The Reconstruction report states: ‘All contracts with private promoters will include a few simple and clear outcomes, and the private promoters will pay liquidated damages if those outcomes are not delivered.’
The inclusion of the phrase ‘liquidated damages’ – that is to say, compensation payable to the public sector in the event that things go wrong - is interesting, if a little confusing.

Under current PFI arrangements, most construction risk is transferred to the project company through fixing its real annual income at the point at which contracts are signed.

Therefore, if it fails to manage the building work properly, for example by overrunning on the costs of construction, it has to bear that risk and lose revenue as a result.

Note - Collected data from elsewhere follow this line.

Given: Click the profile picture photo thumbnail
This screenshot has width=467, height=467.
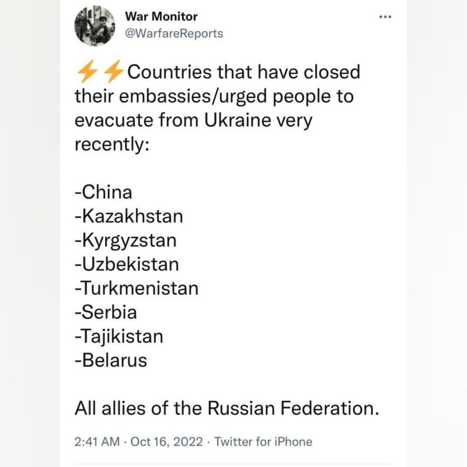Looking at the screenshot, I should click(x=96, y=26).
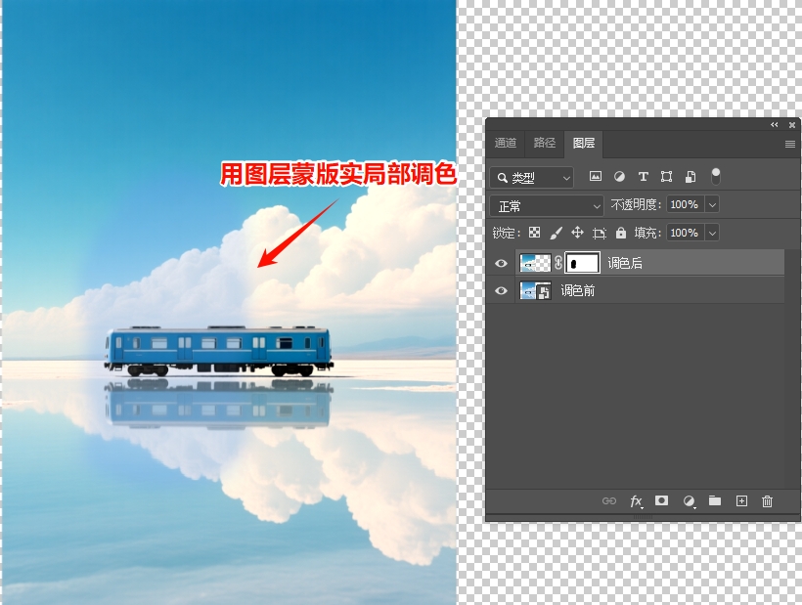Image resolution: width=802 pixels, height=605 pixels.
Task: Delete layer with the trash icon
Action: coord(767,500)
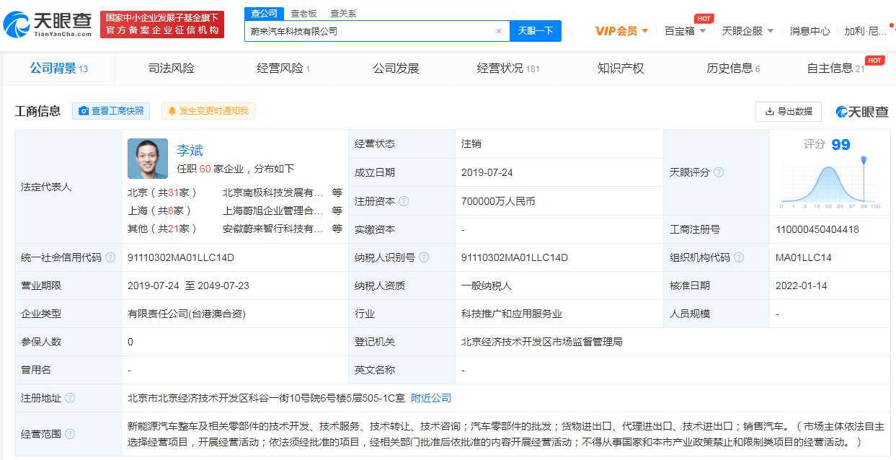
Task: Click the 导出数据 export button
Action: (789, 111)

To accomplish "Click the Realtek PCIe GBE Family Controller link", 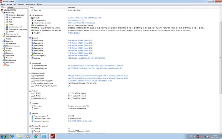I will [x=80, y=121].
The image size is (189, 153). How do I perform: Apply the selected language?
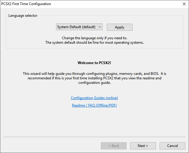119,27
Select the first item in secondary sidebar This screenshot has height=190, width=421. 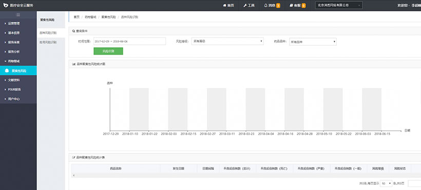[51, 33]
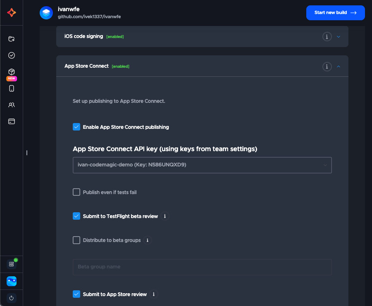Uncheck Enable App Store Connect publishing

(76, 127)
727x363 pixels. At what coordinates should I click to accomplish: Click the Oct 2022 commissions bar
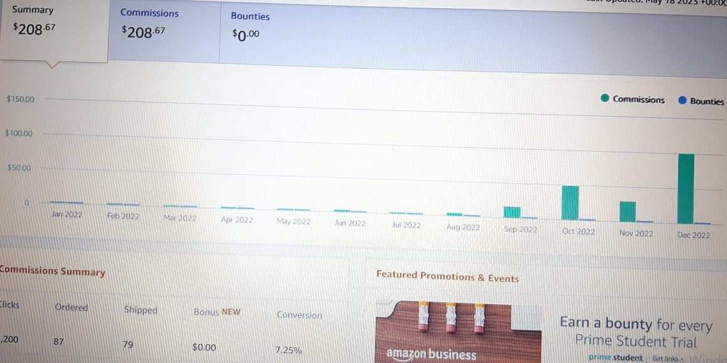[x=570, y=203]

Meanwhile, it doesn’t (usually) get paid until the building is up and running. And if, through a lack of revenue, it cannot pay its creditors, then the banks receive liquidated damages.

But for the public sector to require such compensation clauses is a novel concept. It seems to imply a move away from long-term contracts towards fixed price design-build-transfer contracts.

This would involve private promoters putting up buildings with minimal state involvement, receiving a fixed price for their delivery, and then taking on the ‘whole-life’ management tasks going forward.

This model makes sense in the context of broader Tory policy on public services.

They have made it clear that, in government, they will implement the reforms that they say Tony Blair was unable to deliver because of Gordon Brown’s opposition.

And certainly, the Blairites were never entirely content with the PFI structure.

In 2003, when New Labour began its big reforms in health care and education, it realised that the rigid and long-term nature of PFI could get in the way of more root-and-branch marketisation.

Leading ‘modernisers’ within the Blair Cabinet publicly attacked the PFI.

Alan Milburn, who as health secretary introduced foundation hospitals and Independent Sector Treatment Centres to the NHS, criticised the PFI model as a ‘straightjacket’ in 2004.

And the academic Julian Le Grand briefed against PFI during his time as Blair’s adviser, describing the policy as ‘expensive and inflexible’ in one interview with the Financial Times.

The Tories believe they have found a way of retaining private finance while keeping open the possibility of contracting out key core services – clinical care in hospitals, for example.

In The Guardian recently, John Harris suggested that PFI and related forms of privatisation no longer get the media attention they deserve. Under the Conservatives, that is likely to change.